As a result of the recent widening of the conflict in Iraq, many more people – numbering in the hundreds of thousands – have been affected.
The provinces of Al-Anbar, Ninawa, Salah al-Din, Diyala, and Kirkuk have been under heavy attack, driving more people to abandon their homes to seek shelter in safer areas. This is in addition to the over two million people who had already been displaced since last year. People in these provinces have virtually no access to basic services, and essential supplies reach them only irregularly.
“The displaced people have barely survived the harsh winter,” says Patrick Youssef, the head of the ICRC’s delegation in Iraq. “Going home is not an option for most of them. Those who do, return to badly damaged houses and radically disrupted supplies of water and electricity. Hospitals are either damaged or working at well below their usual capacity. Unexploded munitions are a huge threat: they are strewn all over the areas where fighting is particularly heavy.”
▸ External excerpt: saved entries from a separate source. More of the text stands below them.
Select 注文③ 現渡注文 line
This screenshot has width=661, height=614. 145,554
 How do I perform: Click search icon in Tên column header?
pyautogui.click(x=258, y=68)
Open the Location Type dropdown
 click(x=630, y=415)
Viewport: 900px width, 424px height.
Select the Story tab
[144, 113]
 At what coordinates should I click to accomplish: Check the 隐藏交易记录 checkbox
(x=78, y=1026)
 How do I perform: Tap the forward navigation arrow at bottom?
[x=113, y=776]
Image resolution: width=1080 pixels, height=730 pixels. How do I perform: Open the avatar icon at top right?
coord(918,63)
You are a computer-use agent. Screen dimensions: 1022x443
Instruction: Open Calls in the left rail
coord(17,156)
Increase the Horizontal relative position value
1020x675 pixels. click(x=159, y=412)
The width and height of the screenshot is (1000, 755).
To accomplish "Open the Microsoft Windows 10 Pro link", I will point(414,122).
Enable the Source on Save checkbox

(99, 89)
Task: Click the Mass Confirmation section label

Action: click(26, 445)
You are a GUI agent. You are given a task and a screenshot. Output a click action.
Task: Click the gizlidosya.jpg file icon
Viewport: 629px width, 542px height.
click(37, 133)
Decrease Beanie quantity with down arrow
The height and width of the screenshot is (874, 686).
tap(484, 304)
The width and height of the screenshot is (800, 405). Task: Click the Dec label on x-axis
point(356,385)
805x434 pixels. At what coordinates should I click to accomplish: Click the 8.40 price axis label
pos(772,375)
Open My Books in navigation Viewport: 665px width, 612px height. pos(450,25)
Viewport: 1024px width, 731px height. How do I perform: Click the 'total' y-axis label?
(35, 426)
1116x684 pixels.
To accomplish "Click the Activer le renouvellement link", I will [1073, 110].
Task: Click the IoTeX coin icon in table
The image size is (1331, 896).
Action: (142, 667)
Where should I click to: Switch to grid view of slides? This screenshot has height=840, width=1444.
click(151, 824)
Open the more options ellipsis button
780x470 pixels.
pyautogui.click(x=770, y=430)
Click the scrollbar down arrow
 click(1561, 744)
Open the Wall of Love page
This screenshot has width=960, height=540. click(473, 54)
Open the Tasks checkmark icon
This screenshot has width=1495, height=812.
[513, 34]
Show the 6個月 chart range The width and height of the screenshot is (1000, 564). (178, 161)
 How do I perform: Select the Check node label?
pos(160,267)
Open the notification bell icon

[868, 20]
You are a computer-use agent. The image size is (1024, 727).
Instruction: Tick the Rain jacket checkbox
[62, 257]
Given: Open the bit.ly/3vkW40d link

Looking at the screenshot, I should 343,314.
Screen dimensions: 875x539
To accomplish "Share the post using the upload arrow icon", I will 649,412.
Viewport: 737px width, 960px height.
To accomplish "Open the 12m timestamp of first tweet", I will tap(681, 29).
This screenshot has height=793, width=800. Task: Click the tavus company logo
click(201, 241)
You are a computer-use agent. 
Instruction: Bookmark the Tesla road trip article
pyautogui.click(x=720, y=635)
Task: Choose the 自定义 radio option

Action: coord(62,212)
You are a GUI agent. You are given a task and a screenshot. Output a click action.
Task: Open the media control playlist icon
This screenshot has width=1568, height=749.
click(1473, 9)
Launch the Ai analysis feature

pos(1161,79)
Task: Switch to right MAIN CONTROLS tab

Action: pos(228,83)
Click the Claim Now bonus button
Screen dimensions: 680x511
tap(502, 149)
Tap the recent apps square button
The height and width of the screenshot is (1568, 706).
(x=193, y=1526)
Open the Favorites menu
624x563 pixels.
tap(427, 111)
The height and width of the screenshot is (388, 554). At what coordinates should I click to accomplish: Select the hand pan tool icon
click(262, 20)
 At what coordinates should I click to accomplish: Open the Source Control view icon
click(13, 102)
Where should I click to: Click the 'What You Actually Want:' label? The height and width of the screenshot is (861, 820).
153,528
Looming humanitarian needs
The broadening of the conflict to populated areas along the Tigris and Euphrates rivers will create more humanitarian needs. If major cities like Mosul come under fire again, thousands more people will have to flee. Because security conditions are so uncertain, many areas remain out of reach for humanitarian organizations, and large numbers of people will be without help when they need it most.
The ICRC reminds all parties to the conflict to take all precautions necessary to minimize loss of civilian life and damage to property, treat detainees with dignity, facilitate access to health care for everyone, and ensure that the work of medical staff and hospitals proceeds unhindered. Humanitarian workers must be allowed to safely reach people who need help, and all possible measures should be taken to protect people from attacks and displacement.
Difficulties of access notwithstanding, the ICRC has been striving to assist displaced people throughout Iraq, and the communities hosting them: since the beginning of the year, over 300,000 people have received essential aid. Several relief operations have been carried out across front lines to take food, water, and other basic items to people, and essential medical supplies to the wounded and the sick.